Sala stampa - Pisacane: "Ci ho sempre creduto. Siamo rimasti sempre molto verticali"
Oggi alle 00:05News
di Paola Pascalis

Fabio Pisacane è intervenuto in sala stampa al termine della gara vinta dal Cagliari contro il Torino che ha sancito la matematica salvezza dei rossoblù.

Il momento più difficile di quest'annata? Quanto è stata difficile questa salvezza?

Sono sempre stato convinto di salvarmi. Il cervello è capace di fare di un inferno un cielo e di un cielo un inferno. C'era tensione da parte mia per la responsabilità che avevo, ma non ho mai pensato di non farcela. Ci ho sempre creduto. Una squadra come la nostra che porta avanti un progetto tecnico rischioso e questo certifica la difficoltà che abbiamo avuto perdendo pezzi. Siamo rimasti sempre molto verticali e questo ci ha permesso di raggiungere l'obiettivo.

40 punti raggiunti e tanti giovani e italiani mandati in campo.

Ci siamo presi dei rischi e siamo stati premiati. In alcune situazioni abbiamo perso pezzi settimana dopo settimana. Sapevamo quello che stavamo facendo e le difficoltà che abbiamo dovuto superare. Ogni campionato è una storia a sé, non mi piace fare paragoni. Abbiamo raggiunto la salvezza potenzialmente due volte: dopo Verona e dopo l'Atalanta. Oggi ci siamo salvati veramente.

Quando è stata la svolta? Ci sarà il rinnovo o ne dovete parlare?

Pisa è stato un momento difficile. Io ho vestito questa maglia e portavo un carico di responsabilità importante. I passaggi fondamentali sono stati la Roma in casa e la partita con la Cremonese. Se siamo arrivati all'obiettivo è perché c'era coscienza. Futuro? Mi godo questa serata. Ringrazio il presidente Giulini, spero sia contento, ci teneva ad arrivare a 40 punti. Ci sarà tempo per parlare con la società se loro sono contenti del nostro operato.

Oggi valutando questi 10 mesi qual è la sensazione prevalente?

La paura che avevo mi fa pensare che stasera siamo stati all'altezza. E' sempre stata paura costruttiva e quella ti permette di fare una partita come quella di oggi e vincere con squadre più forti.

=== Compiti assegnati ===
**1.** Indichi se ciascuna affermazione concorda con il testo estratto, rispondendo sì o no e citando testualmente le parole decisive: (a) Pisacane dichiara di aver sempre creduto nella salvezza; (b) Pisacane annovera la partita con la Cremonese tra i passaggi fondamentali; (c) Pisacane ama fare paragoni tra un campionato e l'altro.
**2.** Secondo il testo estratto, contro quale squadra il Cagliari ha vinto la gara che ha sancito la matematica salvezza?
**3.** Trascriva dal testo estratto il passo che inizia con "Quando è stata" e termina con "la sensazione prevalente?".

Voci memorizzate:
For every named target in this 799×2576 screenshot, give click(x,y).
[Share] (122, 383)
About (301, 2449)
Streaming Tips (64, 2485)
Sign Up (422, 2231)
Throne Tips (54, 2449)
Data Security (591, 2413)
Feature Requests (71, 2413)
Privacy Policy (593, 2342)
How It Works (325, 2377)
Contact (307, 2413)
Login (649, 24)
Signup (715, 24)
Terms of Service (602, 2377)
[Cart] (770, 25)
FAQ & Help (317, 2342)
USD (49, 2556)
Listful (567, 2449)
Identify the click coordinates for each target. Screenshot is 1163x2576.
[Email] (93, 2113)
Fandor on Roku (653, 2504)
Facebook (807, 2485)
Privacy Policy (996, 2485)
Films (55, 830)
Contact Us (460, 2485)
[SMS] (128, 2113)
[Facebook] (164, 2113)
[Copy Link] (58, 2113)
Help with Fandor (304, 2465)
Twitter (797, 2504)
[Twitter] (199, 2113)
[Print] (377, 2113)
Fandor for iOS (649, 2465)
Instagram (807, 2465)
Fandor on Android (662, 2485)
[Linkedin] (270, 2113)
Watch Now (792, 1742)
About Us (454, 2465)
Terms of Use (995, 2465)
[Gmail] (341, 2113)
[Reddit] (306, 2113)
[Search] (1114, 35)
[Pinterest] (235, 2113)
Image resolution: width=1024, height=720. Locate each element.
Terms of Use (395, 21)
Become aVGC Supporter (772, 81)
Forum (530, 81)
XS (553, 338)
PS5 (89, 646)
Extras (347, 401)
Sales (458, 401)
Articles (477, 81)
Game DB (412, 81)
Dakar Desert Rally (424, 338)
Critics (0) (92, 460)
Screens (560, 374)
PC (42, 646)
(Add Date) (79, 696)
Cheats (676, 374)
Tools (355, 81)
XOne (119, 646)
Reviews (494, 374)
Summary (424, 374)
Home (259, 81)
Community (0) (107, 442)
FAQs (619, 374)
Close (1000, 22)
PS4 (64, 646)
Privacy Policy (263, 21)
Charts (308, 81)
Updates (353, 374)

=== Risposte ai compiti ===
**1.**
(a) Sì: "Ci ho sempre creduto."
(b) Sì: "I passaggi fondamentali sono stati la Roma in casa e la partita con la Cremonese."
(c) No: "Ogni campionato è una storia a sé, non mi piace fare paragoni."

**2.** Contro il Torino.

**3.**
Quando è stata la svolta? Ci sarà il rinnovo o ne dovete parlare?

Pisa è stato un momento difficile. Io ho vestito questa maglia e portavo un carico di responsabilità importante. I passaggi fondamentali sono stati la Roma in casa e la partita con la Cremonese. Se siamo arrivati all'obiettivo è perché c'era coscienza. Futuro? Mi godo questa serata. Ringrazio il presidente Giulini, spero sia contento, ci teneva ad arrivare a 40 punti. Ci sarà tempo per parlare con la società se loro sono contenti del nostro operato.

Oggi valutando questi 10 mesi qual è la sensazione prevalente?